**WORK REQUEST:**
Answer these from the article about the cliff-top reserve:
1. How many resident and landowner comments did Planning Minister John Day receive?
2. Since when has John Poynton's family owned the cliff?
3. In what year did Claremont Council withdraw from the boardwalk feasibility study?

**READING TEXT:**

════════════════════

‘What the State has done has lined itself up to buy up to hundreds of millions of dollars worth of land in the future, and that will lead to a degrading of the cliff’s scarp by a footpath or a proposed boardwalk,’ town planners TPG managing director David Caddy said.
TPG organised eight of the 46 resident and landowners comments received by Planning Minister John Day before he moved a parks and recreation reserve from the Swan River high water line to the top of the cliff, encroaching on gardens and encompassing two parks, on May 28.
Mr Caddy said classing the change as a minor amendment to the scheme denied residents a public hearing where they could have put their arguments to the department.
Christ Church Grammar School, Methodist Ladies’ College, Claremont Council and Bethesda Hospital were among 22 respondents with objections to the amendment.
Businessman and Cliff Way resident John Poynton is seeking legal advice after he lost foreshore access down the cliff his family has owned since the 1920s.
‘It’s a land grab without any compensation, but I don’t want (money), I want free access to the foreshore,’ Mr Poynton said.
Other cliff-top residents are unconvinced of the department’s claim that the amendment will protect the cliff, after no apparent money was set aside for weeding or rock-fall prevention.
‘There’s a section of the cliff at the end of Osborne Parade owned by the Swan River Trust that’s not even looked after or maintained now,’ Richardson Avenue resident Claire Brittain said.
In 2010, Claremont Council withdrew from a Shire of Peppermint Grove feasibility study into a boardwalk proposal which, at the time, Premier Colin Barnett said could be ‘prohibitively expensive’ after floating pontoons for sections of the route were mooted. Planning Minister John Day did not respond to questions before deadline.

════════════════════

**INPUT DATA:**
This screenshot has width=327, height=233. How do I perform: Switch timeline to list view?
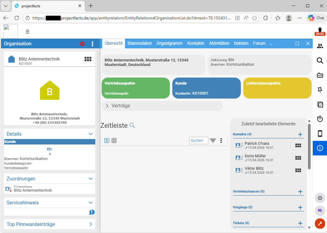107,141
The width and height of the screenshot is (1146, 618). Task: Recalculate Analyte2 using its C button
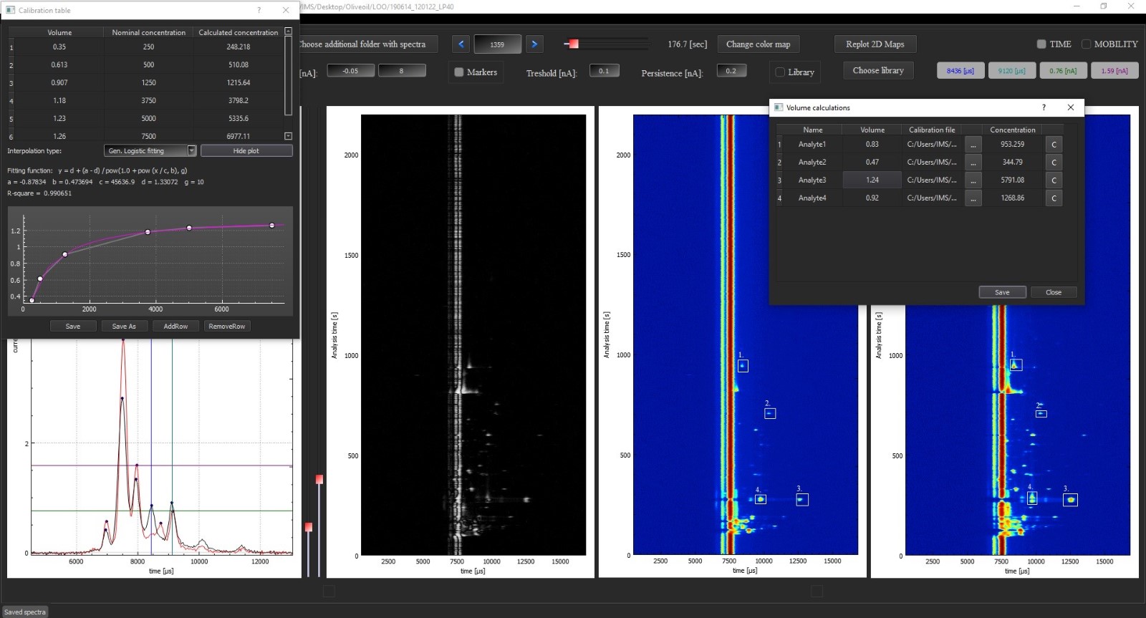[x=1054, y=163]
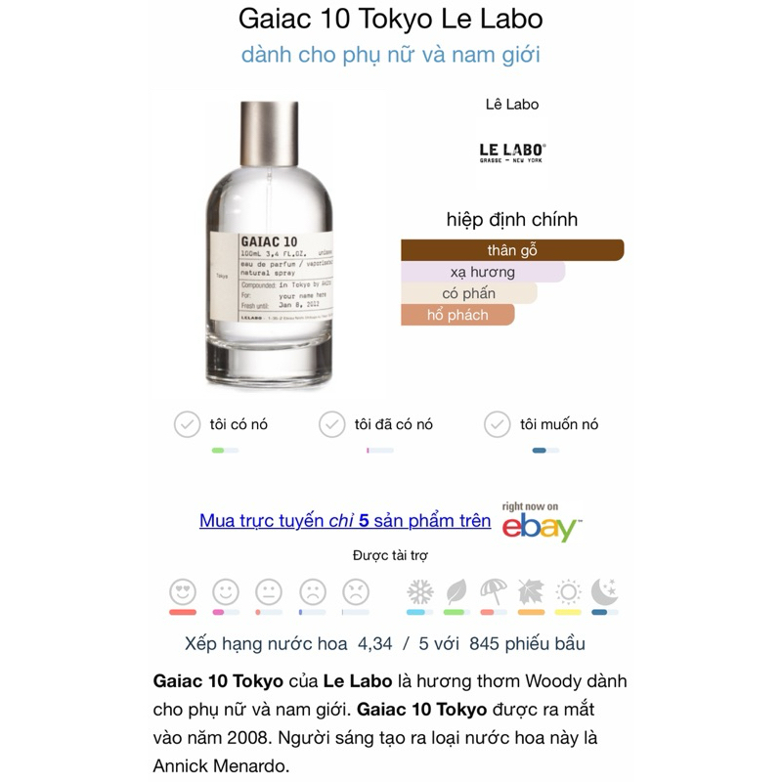This screenshot has width=782, height=782.
Task: Click the love heart-eyes rating face
Action: 183,592
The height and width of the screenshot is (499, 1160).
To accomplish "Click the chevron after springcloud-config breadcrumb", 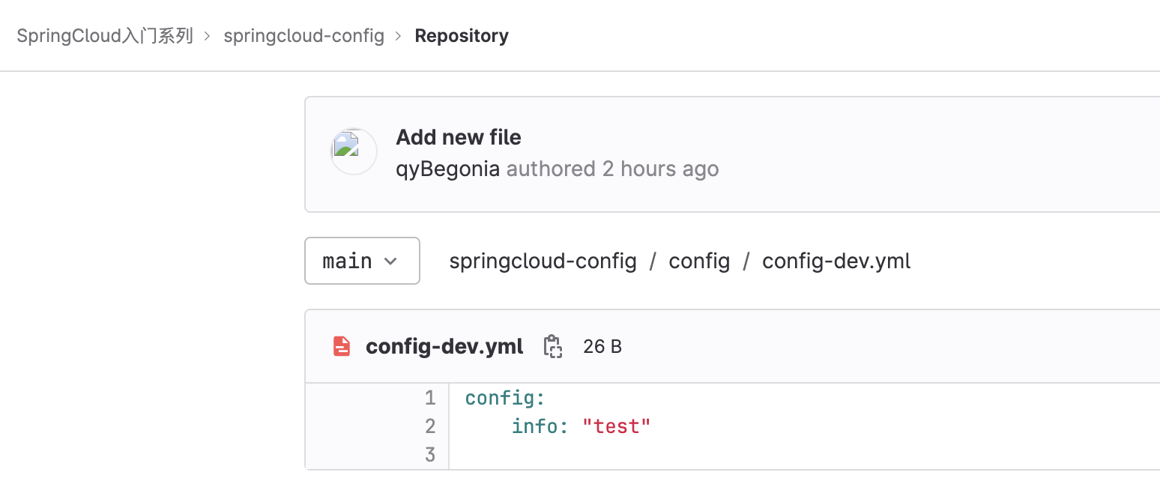I will (397, 35).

════════════════════

**SOLVED EXERCISE:**
1. 46
2. Since the 1920s
3. 2010